**WRITTEN REQUEST:** Rewrite the lines starting at the one containing "Given: Open the Jira app switcher grid" and ending at the one containing "[x=527, y=339]", changing "icon" to "symbol" and leaving everything else the same.

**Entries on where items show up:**
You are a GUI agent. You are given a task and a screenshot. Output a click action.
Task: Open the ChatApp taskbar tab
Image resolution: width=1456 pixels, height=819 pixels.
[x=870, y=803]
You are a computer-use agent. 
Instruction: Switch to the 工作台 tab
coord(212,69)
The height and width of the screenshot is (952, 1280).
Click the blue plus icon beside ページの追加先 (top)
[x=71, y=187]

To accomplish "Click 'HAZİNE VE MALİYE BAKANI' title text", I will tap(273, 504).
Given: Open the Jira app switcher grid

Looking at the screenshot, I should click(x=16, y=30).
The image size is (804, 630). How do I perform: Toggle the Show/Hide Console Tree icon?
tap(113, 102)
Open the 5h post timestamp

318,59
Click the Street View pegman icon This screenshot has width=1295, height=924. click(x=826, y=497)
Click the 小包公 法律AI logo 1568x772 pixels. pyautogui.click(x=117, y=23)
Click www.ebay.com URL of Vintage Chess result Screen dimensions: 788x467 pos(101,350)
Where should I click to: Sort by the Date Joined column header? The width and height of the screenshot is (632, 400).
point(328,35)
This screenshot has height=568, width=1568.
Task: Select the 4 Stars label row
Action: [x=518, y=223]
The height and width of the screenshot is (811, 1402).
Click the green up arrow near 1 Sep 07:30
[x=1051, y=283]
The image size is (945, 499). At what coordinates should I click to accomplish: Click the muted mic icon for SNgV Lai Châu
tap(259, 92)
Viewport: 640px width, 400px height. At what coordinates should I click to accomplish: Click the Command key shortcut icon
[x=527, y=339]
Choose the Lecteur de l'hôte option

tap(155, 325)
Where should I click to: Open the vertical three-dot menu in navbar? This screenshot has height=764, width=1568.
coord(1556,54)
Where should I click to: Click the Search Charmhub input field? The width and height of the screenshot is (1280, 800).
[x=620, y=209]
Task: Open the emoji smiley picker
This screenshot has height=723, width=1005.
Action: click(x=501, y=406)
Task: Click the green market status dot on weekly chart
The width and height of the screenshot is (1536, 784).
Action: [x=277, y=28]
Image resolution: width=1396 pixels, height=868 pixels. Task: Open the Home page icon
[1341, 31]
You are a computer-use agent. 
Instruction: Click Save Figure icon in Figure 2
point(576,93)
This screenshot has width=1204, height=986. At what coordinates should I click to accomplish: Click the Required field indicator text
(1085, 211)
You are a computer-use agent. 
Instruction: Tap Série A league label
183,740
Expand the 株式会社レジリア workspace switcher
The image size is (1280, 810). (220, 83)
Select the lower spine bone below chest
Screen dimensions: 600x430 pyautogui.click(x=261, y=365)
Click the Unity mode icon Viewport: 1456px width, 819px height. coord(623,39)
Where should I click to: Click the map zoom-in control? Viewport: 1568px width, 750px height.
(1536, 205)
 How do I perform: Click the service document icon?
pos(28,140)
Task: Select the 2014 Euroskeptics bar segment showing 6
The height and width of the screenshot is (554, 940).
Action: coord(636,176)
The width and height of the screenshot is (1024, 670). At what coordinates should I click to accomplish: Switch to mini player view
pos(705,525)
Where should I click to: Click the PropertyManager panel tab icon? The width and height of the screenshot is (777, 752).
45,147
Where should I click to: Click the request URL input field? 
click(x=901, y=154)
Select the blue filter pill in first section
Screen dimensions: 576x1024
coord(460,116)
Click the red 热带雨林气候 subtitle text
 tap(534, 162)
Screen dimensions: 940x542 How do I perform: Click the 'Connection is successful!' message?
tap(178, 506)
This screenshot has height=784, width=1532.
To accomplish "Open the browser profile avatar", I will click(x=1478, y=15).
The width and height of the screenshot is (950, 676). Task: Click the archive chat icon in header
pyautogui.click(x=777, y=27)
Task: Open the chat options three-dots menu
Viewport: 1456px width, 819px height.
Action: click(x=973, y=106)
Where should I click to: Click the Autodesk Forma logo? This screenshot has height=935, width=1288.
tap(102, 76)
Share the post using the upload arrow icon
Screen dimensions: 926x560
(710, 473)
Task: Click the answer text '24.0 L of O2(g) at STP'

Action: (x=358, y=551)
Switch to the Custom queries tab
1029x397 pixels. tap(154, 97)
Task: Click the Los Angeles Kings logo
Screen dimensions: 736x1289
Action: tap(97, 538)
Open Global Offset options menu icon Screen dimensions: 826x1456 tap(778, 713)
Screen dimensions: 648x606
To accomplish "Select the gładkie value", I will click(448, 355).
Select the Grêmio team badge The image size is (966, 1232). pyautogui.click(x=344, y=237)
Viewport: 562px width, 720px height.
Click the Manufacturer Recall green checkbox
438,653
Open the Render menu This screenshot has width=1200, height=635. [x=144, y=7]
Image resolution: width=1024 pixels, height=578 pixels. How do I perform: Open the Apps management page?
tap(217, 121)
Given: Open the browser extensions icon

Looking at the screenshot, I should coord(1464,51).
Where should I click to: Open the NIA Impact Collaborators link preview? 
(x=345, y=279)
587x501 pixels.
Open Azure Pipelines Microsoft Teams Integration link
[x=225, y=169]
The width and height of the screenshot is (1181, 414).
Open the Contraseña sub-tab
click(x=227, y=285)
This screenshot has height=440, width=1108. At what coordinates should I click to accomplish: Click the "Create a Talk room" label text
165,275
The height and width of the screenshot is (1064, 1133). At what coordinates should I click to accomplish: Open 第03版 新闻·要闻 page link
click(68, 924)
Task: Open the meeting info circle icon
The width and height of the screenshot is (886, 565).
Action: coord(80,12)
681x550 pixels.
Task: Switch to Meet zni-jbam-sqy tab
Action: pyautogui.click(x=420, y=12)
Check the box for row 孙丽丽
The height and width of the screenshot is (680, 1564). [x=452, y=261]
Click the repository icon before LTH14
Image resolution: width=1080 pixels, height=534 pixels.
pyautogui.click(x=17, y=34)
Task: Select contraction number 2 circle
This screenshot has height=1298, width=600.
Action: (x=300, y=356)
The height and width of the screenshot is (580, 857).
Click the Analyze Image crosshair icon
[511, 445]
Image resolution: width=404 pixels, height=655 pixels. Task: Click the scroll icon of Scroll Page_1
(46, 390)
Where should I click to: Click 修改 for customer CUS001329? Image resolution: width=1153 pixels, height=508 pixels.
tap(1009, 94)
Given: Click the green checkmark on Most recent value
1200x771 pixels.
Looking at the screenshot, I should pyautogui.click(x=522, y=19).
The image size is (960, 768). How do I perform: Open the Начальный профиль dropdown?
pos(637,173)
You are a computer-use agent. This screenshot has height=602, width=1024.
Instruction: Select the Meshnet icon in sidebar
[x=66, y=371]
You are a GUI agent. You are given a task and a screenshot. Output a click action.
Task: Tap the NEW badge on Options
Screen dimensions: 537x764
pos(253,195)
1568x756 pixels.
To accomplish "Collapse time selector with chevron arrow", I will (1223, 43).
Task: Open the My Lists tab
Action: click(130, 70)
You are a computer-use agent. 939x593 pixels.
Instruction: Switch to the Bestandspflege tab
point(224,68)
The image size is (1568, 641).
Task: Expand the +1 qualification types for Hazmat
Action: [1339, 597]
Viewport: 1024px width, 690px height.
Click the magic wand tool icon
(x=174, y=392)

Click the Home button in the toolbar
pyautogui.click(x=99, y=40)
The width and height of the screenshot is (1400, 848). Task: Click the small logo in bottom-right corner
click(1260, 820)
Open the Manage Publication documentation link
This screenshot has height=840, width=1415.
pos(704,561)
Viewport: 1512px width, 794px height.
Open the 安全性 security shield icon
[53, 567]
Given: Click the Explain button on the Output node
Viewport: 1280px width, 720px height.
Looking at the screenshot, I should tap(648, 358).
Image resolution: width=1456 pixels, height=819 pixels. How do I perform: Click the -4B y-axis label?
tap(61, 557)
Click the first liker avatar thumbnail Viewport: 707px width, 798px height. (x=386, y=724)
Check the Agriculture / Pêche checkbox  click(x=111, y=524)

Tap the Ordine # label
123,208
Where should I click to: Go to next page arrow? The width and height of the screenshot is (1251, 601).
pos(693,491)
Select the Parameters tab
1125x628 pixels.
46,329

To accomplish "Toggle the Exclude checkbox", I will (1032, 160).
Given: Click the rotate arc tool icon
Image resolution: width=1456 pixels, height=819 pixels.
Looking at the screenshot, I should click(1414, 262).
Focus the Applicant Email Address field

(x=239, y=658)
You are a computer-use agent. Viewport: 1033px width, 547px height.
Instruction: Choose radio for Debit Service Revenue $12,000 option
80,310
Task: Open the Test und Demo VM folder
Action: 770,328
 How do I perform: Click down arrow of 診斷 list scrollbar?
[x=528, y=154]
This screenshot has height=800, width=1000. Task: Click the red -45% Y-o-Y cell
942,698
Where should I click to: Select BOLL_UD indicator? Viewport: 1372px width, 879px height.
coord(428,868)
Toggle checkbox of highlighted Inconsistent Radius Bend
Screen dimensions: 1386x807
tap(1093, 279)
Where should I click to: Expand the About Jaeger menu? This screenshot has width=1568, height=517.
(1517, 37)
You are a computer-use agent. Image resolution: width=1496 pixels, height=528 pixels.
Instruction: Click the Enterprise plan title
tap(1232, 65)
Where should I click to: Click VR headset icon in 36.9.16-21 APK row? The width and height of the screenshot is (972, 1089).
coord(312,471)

**OUTPUT:**
Given: Open the Jira app switcher grid

Looking at the screenshot, I should click(x=16, y=30).
The image size is (804, 630). How do I perform: Toggle the Show/Hide Console Tree symbol?
tap(113, 102)
Open the 5h post timestamp

318,59
Click the Street View pegman symbol This screenshot has width=1295, height=924. click(x=826, y=497)
Click the 小包公 法律AI logo 1568x772 pixels. pyautogui.click(x=117, y=23)
Click www.ebay.com URL of Vintage Chess result Screen dimensions: 788x467 pos(101,350)
Where should I click to: Sort by the Date Joined column header? The width and height of the screenshot is (632, 400).
point(328,35)
This screenshot has height=568, width=1568.
Task: Select the 4 Stars label row
Action: [x=518, y=223]
The height and width of the screenshot is (811, 1402).
Click the green up arrow near 1 Sep 07:30
[x=1051, y=283]
The image size is (945, 499). At what coordinates should I click to accomplish: Click the muted mic symbol for SNgV Lai Châu
tap(259, 92)
Viewport: 640px width, 400px height. At what coordinates should I click to accomplish: Click the Command key shortcut symbol
[x=527, y=339]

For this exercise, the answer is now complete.